═════ DOCUMENT SECTION

The secretary of state rose to national prominence by defying President Donald Trump’s efforts to overturn the 2020 election, but he is carefully trying to avoid the anti-Trump lane while he runs for governor.

Instead, he’s running an old-school campaign aimed at an old-school Republican Party: He’s holding low-key events compared with his GOP opponents’ flashier rallies, and he’s focusing on bread-and-butter issues, rather than harping on election security. At one Atlanta-area rotary club gathering in April, Raffensperger was all too happy to tout his business background and his pledge to cap property taxes. Everywhere he goes, he drops the word conservative.

“I have my own lane, and I feel good where we are,” Raffensperger told Blue Light News after the event. “It’s the lane about being a Christian conservative businessman who’s built a business from scratch.”

At its core, Raffensperger’s candidacy is a test of whether the party’s non-MAGA guard can hold on in one of the nation’s premiere battleground states. He’s defied expectations before, fending off a Trump-backed candidate in 2022 to keep his current position. But 2026 poses a new challenge, as Georgia’s GOP has increasingly shunned its small government roots in favor of aligning with the populist right.

══════════
═════ SUPPLIED DATA

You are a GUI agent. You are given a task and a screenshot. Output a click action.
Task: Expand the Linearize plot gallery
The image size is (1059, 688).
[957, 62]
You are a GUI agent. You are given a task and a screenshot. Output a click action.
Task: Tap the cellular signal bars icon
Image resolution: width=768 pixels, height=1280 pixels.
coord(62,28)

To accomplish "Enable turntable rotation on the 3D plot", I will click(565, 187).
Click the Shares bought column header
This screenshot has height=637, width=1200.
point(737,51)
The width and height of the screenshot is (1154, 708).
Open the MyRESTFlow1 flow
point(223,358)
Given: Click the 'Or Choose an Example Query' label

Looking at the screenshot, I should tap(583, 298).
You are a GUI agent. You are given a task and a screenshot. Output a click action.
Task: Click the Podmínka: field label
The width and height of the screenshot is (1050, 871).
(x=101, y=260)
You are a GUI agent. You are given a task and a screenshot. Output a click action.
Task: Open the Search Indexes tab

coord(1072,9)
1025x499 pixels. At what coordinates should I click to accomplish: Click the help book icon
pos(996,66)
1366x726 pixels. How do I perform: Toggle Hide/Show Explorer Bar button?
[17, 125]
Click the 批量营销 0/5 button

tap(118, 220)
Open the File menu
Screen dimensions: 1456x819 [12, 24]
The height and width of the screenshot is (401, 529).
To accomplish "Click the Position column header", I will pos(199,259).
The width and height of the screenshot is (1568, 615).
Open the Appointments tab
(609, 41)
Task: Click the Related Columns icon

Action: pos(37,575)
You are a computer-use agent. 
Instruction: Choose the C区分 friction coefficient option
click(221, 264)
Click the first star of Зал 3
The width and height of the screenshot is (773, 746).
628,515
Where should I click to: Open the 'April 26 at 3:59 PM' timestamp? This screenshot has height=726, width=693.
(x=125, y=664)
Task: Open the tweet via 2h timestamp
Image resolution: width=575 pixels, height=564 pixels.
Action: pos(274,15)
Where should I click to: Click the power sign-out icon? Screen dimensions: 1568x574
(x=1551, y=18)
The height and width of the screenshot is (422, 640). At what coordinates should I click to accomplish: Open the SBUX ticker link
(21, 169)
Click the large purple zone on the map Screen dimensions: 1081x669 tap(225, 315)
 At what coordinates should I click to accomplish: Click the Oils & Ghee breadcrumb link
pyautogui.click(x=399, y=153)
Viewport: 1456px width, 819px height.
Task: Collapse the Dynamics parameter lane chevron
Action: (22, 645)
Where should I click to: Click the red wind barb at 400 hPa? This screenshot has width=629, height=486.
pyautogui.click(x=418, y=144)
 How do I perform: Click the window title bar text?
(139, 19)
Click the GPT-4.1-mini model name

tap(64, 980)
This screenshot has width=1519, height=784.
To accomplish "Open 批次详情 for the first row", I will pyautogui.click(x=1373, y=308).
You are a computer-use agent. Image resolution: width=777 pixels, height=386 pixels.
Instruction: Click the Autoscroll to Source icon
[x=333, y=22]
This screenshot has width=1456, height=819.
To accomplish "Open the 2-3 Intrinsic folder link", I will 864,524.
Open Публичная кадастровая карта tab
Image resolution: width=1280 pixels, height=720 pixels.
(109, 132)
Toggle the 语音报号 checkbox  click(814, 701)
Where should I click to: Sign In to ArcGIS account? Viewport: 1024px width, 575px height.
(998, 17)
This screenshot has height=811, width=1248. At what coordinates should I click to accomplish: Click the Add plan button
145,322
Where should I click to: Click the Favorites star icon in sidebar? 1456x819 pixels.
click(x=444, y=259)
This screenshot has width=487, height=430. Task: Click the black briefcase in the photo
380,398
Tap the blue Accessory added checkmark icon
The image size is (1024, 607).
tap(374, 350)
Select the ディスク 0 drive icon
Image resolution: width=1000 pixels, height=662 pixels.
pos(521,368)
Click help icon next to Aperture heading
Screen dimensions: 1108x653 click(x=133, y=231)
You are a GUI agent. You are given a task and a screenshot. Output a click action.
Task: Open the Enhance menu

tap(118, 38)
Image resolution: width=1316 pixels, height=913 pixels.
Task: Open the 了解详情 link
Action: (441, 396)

══════════

» **PROBLEM STATEMENT**
List every year mentioned in the article about Raffensperger's campaign for governor. The records play no part in this work.

» **CORRECT RESPONSE**
2020, 2022, 2026